- _Task material_:
▬▬▬▬▬▬▬▬▬▬

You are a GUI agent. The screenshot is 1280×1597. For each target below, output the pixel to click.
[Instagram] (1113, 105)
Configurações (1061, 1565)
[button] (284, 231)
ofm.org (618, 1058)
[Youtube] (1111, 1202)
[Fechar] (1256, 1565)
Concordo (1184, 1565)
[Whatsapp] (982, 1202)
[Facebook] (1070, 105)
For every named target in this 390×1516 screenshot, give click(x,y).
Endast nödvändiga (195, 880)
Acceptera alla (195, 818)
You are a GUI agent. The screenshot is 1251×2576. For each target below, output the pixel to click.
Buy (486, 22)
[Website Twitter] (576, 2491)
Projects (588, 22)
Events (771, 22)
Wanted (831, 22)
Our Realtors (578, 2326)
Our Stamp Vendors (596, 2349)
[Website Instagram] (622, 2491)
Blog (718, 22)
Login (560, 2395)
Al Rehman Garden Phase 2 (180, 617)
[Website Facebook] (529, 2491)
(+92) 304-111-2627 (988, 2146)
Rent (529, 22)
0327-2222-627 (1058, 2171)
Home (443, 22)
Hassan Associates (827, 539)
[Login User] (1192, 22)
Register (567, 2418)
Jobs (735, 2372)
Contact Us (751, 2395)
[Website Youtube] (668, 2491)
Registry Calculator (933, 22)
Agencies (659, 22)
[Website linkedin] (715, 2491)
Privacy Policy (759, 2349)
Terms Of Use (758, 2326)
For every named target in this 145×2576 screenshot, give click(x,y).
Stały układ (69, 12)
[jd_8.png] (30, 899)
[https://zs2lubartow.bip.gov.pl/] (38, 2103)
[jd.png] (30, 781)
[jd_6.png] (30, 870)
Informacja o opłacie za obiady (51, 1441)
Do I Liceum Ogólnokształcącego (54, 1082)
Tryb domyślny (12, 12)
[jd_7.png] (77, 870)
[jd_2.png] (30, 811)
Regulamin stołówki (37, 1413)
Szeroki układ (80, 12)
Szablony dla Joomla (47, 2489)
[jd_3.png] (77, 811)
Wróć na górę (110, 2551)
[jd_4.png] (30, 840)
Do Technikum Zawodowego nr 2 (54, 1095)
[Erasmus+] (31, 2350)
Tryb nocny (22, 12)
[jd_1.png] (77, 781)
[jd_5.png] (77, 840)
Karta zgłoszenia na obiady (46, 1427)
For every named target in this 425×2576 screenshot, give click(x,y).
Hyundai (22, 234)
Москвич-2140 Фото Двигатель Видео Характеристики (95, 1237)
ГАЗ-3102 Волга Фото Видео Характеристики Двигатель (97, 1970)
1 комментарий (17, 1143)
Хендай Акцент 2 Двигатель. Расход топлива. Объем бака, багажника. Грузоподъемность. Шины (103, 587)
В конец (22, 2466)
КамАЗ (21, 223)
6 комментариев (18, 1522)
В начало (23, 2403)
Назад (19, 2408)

▬▬▬▬▬▬▬▬▬▬

- _Work to complete_: Everything in the listing must be written out again without any change.

- _The completed task_:
You are a GUI agent. The screenshot is 1280×1597. For each target below, output the pixel to click.
[Instagram] (1113, 105)
Configurações (1061, 1565)
[button] (284, 231)
ofm.org (618, 1058)
[Youtube] (1111, 1202)
[Fechar] (1256, 1565)
Concordo (1184, 1565)
[Whatsapp] (982, 1202)
[Facebook] (1070, 105)
For every named target in this 390×1516 screenshot, give click(x,y).
Endast nödvändiga (195, 880)
Acceptera alla (195, 818)
You are a GUI agent. The screenshot is 1251×2576. For each target below, output the pixel to click.
Buy (486, 22)
[Website Twitter] (576, 2491)
Projects (588, 22)
Events (771, 22)
Wanted (831, 22)
Our Realtors (578, 2326)
Our Stamp Vendors (596, 2349)
[Website Instagram] (622, 2491)
Blog (718, 22)
Login (560, 2395)
Al Rehman Garden Phase 2 (180, 617)
[Website Facebook] (529, 2491)
(+92) 304-111-2627 (988, 2146)
Rent (529, 22)
0327-2222-627 (1058, 2171)
Home (443, 22)
Hassan Associates (827, 539)
[Login User] (1192, 22)
Register (567, 2418)
Jobs (735, 2372)
Contact Us (751, 2395)
[Website Youtube] (668, 2491)
Registry Calculator (933, 22)
Agencies (659, 22)
[Website linkedin] (715, 2491)
Privacy Policy (759, 2349)
Terms Of Use (758, 2326)
For every named target in this 145×2576 screenshot, give click(x,y).
Stały układ (69, 12)
[jd_8.png] (30, 899)
[https://zs2lubartow.bip.gov.pl/] (38, 2103)
[jd.png] (30, 781)
[jd_6.png] (30, 870)
Informacja o opłacie za obiady (51, 1441)
Do I Liceum Ogólnokształcącego (54, 1082)
Tryb domyślny (12, 12)
[jd_7.png] (77, 870)
[jd_2.png] (30, 811)
Regulamin stołówki (37, 1413)
Szeroki układ (80, 12)
Szablony dla Joomla (47, 2489)
[jd_3.png] (77, 811)
Wróć na górę (110, 2551)
[jd_4.png] (30, 840)
Do Technikum Zawodowego nr 2 (54, 1095)
[Erasmus+] (31, 2350)
Tryb nocny (22, 12)
[jd_1.png] (77, 781)
[jd_5.png] (77, 840)
Karta zgłoszenia na obiady (46, 1427)
For every named target in this 425×2576 screenshot, give click(x,y).
Hyundai (22, 234)
Москвич-2140 Фото Двигатель Видео Характеристики (95, 1237)
ГАЗ-3102 Волга Фото Видео Характеристики Двигатель (97, 1970)
1 комментарий (17, 1143)
Хендай Акцент 2 Двигатель. Расход топлива. Объем бака, багажника. Грузоподъемность. Шины (103, 587)
В конец (22, 2466)
КамАЗ (21, 223)
6 комментариев (18, 1522)
В начало (23, 2403)
Назад (19, 2408)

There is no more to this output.